Cornejo: “Quizá no le guste al Presidente, pero este es un gobierno de transición”

Cornejo: “Quizá no le guste al Presidente, pero este es un gobierno de transición”

El gobernador de Mendoza, anfitrión del encuentro, dice que Cristina “se está muriendo políticamente, pero puede hacer daño”.

El gobernador Alfredo Cornejo está estresado y no lo oculta. Sabe que cualquier “imponderable” puede afectar el éxito de la cumbre del Mercosur que preparó en detalle. Pero las definiciones a las que arriben los jefes de Estado presentes en su distrito no ocupan todo su tiempo.

De lleno en la campaña electoral (hoy estará en un acto con Mauricio Macri) Cornejo asegura que la Argentina se encuentra en transformación y que aunque al Presidente no le guste, lidera un gobierno de transición. “De una Argentina vieja, de instituciones políticas y económicas no sólidas que no termina de morir, a una nueva con instituciones económicas y políticas fuertes que no termina de nacer”, dice el mandatario mendocino en una entrevista con LA NACION. Y agrega: “Cristina se está muriendo políticamente, pero puede hacer daño”.

- En pocas horas habrá seis presidentes en la provincia. ¿Qué representa eso para Mendoza?

-No voy a decir que no he estado estresado. Estoy estresado de los imponderables, que siempre los hay. Pero tengo un enorme orgullo; se trata de un hecho muy importante para la provincia.

- En paralelo a la cumbre se presenta la contracumbre con organizaciones sociales. ¿Eso le genera algún tipo de preocupación?

-No, no. No la veo como algo negativo.

-Uno de los puntos centrales del encuentro tiene que ver con la posibilidad de avanzar en un acuerdo con la Alianza del Pacífico. ¿Qué significaría eso para la provincia?

- En la relación entre el producto bruto con la cantidad de població, Mendoza debe ser la segunda provincia, si no es la primera, más transable; es decir, que más vende al exterior. De hecho, cuando el tipo de cambio es competitivo, Mendoza vuela.

-Hoy, entonces, está volando bajo…

-Sí, estamos volando bajo [Se ríe]. Cuando el tipo de cambio está retrasado, a Mendoza le cuesta su economía. Con lo cual para nosotros esa alianza, ese acercamiento, nos puede producir beneficios. Mendoza de alguna forma es el diafragma, el pulmón de este acuerdo.

-¿Cómo evalúa el escenario electoral?

-Nosotros queremos que la ciudadanía tome posición a favor del gobierno, lo queremos ver como un plebiscito. Pero que también apoye el gobierno nacional porque está haciendo un esfuerzo de construir una economía más sana, lo que beneficia a Mendoza.

-¿Y a nivel nacional?

-Eso requiere de un análisis con cierta complejidad. Es muy probable que el Gobierno tenga como resultado más diputados y senadores en el Congreso de los que tiene, con lo cual es un balance positivo en cualquier escenario. Pero ese balance positivo, paradójicamente desde el punto de vista simbólico, no es lo mismo si la lista del Gobierno es derrotada en la provincia de Buenos Aires. Creo que sería muy beneficioso para el país que el Gobierno gané en Buenos Aires.

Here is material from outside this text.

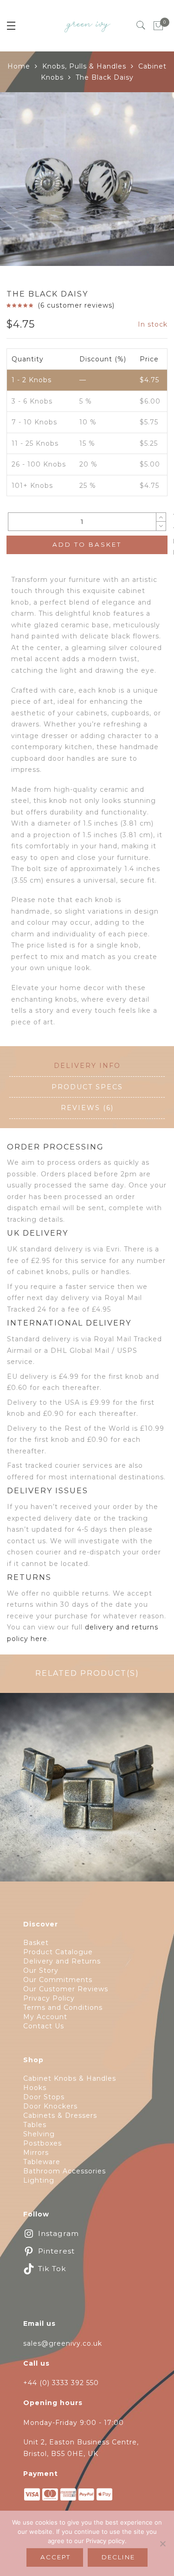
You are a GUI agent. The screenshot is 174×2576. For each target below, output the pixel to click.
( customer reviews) (76, 305)
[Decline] (162, 2543)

-Allí Cambiemos compite con Kirchner, Massa y Randazzo. ¿Qué piensa de esa pelea?

-En mi criterio es una Argentina en transición. De una Argentina vieja, de instituciones políticas y económicas no sólidas que no termina de morir, a una nueva con instituciones económicas y políticas fuertes que no termina de nacer. Yo advierto incluido mi propio papel en la provincia que somos un gobierno de transición. Quizá no le guste al Presidente, pero este es un gobierno de transición.

-¿Qué significa eso?

-El gran logro de este gobierno sería sentar las bases de una infraestructura económica para un país en desarrollo. Y para eso es fundamental ganar en octubre. Probablemente sea en la historia el principal logro del Gobierno, pero los ciudadanos no van a alcanzar a advertirlo durante su período.

-¿Un triunfo de la ex presidenta Cristina Kirchner puede afectar la gobernabilidad?

-Cristina se está muriendo políticamente, pero puede hacer daño. Creo que ya no puede construir a futuro un espacio de representación de los argentinos.